● BRIEF: Please repeat the rows below word for word, from the line with "Click the home" to the line with "Action: tap(536, 436)", including both of those lines.

[Collected data]
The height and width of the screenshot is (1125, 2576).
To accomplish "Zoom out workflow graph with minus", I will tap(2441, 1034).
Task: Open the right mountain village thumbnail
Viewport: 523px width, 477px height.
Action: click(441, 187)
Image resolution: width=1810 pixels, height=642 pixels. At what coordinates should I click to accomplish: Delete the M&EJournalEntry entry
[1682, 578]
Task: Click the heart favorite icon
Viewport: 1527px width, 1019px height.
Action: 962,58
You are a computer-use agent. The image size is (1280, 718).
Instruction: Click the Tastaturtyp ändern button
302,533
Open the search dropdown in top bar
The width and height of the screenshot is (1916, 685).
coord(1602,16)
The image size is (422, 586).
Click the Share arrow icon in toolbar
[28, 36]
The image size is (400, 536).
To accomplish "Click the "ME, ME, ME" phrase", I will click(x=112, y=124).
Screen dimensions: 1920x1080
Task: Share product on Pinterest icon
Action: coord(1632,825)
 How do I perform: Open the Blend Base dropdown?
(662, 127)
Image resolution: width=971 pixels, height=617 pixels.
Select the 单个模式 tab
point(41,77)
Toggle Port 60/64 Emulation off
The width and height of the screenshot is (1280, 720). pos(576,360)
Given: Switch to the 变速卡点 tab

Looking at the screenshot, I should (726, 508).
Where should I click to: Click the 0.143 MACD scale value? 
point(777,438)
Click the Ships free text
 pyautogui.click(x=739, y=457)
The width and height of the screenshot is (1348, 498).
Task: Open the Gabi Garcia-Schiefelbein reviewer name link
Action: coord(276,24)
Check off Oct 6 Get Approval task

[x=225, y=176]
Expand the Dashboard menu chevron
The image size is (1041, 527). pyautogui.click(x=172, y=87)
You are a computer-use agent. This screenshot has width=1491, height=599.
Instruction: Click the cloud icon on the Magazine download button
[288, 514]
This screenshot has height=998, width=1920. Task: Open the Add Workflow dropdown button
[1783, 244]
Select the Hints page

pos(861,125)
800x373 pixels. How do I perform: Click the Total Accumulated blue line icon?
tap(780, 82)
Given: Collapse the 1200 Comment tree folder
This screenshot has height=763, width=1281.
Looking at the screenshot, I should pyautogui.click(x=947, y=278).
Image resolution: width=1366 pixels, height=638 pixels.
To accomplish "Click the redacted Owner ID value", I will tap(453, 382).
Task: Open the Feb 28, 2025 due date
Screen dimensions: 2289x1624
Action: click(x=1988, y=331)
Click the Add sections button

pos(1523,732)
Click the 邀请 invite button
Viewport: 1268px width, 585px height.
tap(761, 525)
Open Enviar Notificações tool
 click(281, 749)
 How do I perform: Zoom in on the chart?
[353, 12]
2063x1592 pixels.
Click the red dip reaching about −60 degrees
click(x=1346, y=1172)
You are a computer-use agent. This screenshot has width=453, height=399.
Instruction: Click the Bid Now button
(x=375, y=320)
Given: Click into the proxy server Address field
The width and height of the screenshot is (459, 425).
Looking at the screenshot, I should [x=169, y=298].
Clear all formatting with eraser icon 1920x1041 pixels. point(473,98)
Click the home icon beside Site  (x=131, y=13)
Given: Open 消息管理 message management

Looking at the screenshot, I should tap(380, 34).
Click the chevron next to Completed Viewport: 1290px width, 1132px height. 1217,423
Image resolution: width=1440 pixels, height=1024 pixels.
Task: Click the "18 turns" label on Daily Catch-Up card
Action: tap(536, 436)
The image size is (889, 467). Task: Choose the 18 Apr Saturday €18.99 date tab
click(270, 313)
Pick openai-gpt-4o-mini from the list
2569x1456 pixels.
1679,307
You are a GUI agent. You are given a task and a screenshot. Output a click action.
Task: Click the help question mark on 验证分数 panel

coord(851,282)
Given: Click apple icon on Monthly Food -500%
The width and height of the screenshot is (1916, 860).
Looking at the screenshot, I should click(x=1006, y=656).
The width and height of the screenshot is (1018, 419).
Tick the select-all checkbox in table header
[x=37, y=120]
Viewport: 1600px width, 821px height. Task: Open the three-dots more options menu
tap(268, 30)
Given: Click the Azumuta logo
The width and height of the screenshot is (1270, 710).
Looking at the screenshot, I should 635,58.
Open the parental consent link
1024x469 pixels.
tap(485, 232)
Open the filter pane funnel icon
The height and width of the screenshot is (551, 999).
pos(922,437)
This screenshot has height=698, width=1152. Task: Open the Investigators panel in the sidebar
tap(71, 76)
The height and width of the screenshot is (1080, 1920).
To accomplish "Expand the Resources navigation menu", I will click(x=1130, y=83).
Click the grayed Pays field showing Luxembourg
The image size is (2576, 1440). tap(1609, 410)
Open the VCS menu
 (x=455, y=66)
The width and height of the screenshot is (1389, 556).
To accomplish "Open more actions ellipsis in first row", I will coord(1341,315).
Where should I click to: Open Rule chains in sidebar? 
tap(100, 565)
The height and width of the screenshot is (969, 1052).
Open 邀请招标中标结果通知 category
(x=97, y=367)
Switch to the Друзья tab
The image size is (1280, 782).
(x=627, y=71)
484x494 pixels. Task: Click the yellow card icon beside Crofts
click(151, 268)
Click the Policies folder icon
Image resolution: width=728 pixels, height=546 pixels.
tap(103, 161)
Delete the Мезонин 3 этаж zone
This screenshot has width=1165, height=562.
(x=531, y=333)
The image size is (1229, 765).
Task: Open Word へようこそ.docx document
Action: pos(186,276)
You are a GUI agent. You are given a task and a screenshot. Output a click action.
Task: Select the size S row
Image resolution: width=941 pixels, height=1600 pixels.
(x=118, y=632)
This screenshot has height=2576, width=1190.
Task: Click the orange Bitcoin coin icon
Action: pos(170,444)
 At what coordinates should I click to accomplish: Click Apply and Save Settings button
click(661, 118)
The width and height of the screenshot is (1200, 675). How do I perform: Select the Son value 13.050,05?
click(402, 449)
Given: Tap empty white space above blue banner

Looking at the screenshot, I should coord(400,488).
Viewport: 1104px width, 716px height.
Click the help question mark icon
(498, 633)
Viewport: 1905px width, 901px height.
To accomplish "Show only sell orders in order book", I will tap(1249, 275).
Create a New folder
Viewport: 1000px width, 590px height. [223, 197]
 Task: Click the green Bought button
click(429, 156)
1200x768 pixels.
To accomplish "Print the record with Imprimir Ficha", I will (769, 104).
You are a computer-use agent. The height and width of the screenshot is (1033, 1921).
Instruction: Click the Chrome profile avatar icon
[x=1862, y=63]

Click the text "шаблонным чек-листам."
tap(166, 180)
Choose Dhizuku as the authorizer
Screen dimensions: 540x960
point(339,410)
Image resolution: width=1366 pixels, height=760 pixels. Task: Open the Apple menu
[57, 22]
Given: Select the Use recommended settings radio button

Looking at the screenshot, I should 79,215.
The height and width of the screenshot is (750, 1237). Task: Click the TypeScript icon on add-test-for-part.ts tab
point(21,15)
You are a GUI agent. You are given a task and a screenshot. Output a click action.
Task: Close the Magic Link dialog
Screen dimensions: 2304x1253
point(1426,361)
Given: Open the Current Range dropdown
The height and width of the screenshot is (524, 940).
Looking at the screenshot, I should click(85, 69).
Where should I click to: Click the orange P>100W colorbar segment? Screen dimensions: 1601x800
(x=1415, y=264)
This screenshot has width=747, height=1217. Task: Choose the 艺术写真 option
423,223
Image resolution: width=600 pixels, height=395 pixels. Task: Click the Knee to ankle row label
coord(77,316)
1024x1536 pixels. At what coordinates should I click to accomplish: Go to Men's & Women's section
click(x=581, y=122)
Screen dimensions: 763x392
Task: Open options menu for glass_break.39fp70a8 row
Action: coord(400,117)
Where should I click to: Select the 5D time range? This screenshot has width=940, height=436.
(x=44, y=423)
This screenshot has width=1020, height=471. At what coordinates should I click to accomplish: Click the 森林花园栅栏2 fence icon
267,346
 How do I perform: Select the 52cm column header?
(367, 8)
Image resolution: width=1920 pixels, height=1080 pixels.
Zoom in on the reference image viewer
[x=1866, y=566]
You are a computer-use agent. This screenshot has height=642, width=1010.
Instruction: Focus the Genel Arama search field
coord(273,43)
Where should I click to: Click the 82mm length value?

● FINISHED EXERCISE:
Click the home icon beside Site  (x=131, y=13)
Given: Open 消息管理 message management

Looking at the screenshot, I should tap(380, 34).
Click the chevron next to Completed Viewport: 1290px width, 1132px height. 1217,423
Image resolution: width=1440 pixels, height=1024 pixels.
Task: Click the "18 turns" label on Daily Catch-Up card
Action: tap(536, 436)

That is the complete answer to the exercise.